Posted by: 只野乙山 | August 27, 2011 at 23:00

>只野乙山さん

 白ネギはたまたまだったのかもしれません。ふつうは青・白混在だろうと思います。

 ただしこちらでは、一般にネギの白い部分のほうが喜ばれます。水気が多くて甘いですからね。

 ぼくは京都で地元のネギを買い、青い部分ばかりなのに驚いたことがあります。どうも青ネギを珍重するようですね。カルチャー・ショックでした。そこでそれからはもっぱら「島根の白ネギ」を買っていましたよ。

 ラーメンに麩というのはあまり聞かないでしょう。

 スキヤキに麩というのは記憶にありません。そんなゼイタクなものを外で食べるような財力はありませんでしたので(笑)。

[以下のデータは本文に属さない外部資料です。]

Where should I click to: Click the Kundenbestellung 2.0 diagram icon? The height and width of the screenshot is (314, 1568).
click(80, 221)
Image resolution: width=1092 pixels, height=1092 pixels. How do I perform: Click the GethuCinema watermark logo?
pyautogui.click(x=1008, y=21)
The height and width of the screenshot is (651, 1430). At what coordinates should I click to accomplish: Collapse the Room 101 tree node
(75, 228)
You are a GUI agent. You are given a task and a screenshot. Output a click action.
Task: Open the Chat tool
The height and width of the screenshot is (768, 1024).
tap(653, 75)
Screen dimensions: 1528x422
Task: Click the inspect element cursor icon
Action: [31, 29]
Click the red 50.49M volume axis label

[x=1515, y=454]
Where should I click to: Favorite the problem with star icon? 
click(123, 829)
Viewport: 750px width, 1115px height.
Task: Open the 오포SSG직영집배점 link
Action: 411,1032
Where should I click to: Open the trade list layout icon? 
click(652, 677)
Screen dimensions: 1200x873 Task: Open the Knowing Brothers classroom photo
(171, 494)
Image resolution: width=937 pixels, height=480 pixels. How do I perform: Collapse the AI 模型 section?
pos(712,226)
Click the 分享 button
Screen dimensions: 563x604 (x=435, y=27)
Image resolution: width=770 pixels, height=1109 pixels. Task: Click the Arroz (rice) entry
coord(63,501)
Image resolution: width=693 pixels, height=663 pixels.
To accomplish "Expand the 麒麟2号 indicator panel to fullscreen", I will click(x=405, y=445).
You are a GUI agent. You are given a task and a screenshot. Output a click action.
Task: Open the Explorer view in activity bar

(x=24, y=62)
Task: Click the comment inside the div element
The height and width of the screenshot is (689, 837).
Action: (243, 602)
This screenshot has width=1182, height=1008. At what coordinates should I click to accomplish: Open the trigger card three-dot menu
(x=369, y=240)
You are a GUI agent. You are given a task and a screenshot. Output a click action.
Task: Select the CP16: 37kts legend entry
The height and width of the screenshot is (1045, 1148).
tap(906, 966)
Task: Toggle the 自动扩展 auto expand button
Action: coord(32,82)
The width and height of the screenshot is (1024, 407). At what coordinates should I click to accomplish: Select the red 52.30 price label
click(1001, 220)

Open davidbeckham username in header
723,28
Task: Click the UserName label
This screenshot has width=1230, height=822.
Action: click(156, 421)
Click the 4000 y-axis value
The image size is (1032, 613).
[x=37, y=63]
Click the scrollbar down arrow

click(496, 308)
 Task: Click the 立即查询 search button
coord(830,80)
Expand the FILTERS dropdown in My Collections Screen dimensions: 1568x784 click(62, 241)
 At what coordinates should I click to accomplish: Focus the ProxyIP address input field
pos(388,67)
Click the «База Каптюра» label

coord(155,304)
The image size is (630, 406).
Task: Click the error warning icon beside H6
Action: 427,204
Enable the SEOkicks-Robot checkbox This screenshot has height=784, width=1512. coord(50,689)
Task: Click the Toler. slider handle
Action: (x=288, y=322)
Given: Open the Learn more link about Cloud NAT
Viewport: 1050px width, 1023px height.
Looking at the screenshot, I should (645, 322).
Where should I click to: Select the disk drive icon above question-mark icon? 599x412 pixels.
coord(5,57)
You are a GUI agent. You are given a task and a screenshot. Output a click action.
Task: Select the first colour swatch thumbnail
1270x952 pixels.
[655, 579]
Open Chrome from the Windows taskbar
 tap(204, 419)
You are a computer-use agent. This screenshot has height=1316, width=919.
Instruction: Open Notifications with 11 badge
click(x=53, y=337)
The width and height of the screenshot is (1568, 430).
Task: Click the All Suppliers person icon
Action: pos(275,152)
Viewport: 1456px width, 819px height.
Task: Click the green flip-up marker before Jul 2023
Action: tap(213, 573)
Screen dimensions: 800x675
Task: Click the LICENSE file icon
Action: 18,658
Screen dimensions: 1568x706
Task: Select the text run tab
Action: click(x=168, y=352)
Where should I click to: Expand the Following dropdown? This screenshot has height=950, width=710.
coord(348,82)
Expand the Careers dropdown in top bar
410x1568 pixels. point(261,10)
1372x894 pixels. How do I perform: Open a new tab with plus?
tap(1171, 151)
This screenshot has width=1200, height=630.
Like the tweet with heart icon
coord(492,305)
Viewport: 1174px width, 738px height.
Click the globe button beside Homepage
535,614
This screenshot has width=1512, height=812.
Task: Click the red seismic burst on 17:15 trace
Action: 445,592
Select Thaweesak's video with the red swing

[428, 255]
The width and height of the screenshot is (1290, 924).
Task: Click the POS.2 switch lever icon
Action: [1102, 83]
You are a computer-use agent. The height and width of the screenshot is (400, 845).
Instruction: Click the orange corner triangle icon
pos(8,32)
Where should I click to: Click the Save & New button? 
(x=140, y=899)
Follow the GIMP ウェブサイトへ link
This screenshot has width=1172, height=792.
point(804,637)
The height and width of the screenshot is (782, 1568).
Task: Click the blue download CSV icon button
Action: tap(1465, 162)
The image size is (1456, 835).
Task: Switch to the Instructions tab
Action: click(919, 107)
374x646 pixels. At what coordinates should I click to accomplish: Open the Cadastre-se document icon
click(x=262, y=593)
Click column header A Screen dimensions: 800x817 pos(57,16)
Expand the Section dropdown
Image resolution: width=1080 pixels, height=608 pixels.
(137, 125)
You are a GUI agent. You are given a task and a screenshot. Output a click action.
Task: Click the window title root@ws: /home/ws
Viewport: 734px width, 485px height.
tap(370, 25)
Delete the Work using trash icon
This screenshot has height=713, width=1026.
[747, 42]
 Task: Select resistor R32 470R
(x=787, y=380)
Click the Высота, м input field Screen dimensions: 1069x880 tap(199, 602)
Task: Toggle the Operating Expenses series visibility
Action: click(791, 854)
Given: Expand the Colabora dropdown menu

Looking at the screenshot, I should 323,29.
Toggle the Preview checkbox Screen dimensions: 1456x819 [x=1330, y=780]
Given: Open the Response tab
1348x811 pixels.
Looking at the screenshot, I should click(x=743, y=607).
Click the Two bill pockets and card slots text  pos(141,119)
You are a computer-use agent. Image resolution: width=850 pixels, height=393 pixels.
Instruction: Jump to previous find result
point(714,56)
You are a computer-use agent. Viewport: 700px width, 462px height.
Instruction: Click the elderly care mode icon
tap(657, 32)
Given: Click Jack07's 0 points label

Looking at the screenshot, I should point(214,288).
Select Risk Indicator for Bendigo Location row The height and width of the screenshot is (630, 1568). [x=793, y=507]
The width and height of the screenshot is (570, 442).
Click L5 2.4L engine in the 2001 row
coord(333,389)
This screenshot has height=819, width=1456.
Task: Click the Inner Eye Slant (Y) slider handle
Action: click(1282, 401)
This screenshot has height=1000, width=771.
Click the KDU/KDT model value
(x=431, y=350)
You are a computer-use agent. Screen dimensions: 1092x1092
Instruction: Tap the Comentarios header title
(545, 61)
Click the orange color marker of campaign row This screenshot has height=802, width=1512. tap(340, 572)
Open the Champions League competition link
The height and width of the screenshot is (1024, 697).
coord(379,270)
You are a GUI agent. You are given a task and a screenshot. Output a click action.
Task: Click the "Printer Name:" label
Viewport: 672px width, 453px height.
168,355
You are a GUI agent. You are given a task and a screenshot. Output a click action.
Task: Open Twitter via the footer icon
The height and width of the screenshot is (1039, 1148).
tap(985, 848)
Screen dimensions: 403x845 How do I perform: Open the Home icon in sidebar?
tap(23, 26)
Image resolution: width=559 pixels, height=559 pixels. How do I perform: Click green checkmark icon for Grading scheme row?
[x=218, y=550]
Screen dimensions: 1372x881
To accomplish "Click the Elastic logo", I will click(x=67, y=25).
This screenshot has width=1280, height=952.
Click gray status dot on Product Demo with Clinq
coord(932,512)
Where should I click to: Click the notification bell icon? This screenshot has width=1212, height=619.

Posted by: 薄氷堂 | August 28, 2011 at 08:21

鶏がらの薄い色の醤油味スープ「夜鳴きそば」系か、塩味のラーメンにはわかまが良く合いますよね。こってり札幌味噌味ラーメンにコーンとか薔薇ーとか入っている横にわかめが入っているのは画像的には美味しそうだけど、ミスマッチ。
夜鳴きそば系のラーメンには、「お麩」が入っていますよね、必ず! そして、入っているとほっとするし、確かに「得をした気分になります」♪
私は仙台の揚げ麩が大好きで、取り寄せるほどです。
今回の震災で、あの会社がどうなったのか心配です。

Posted by: ありす | August 29, 2011 at 09:21

>ありすさん

 麩というのはふしぎな食べ物ですね。それ自体は特に味らしいものはなく、たっぷり含んだスープと、独特の噛み心地を味わうのですから。

 落語の「時そば」では、竹輪のかわりに麩が入っているのにガッカリした男が、負け惜しみに

 -なんだ、麩じゃねえか。……いいんだ、おれはどうせ病人だからな。麩でいいんだ。

てなことをいいます。とすれば、麩は消化がいいということなんでしょうかね?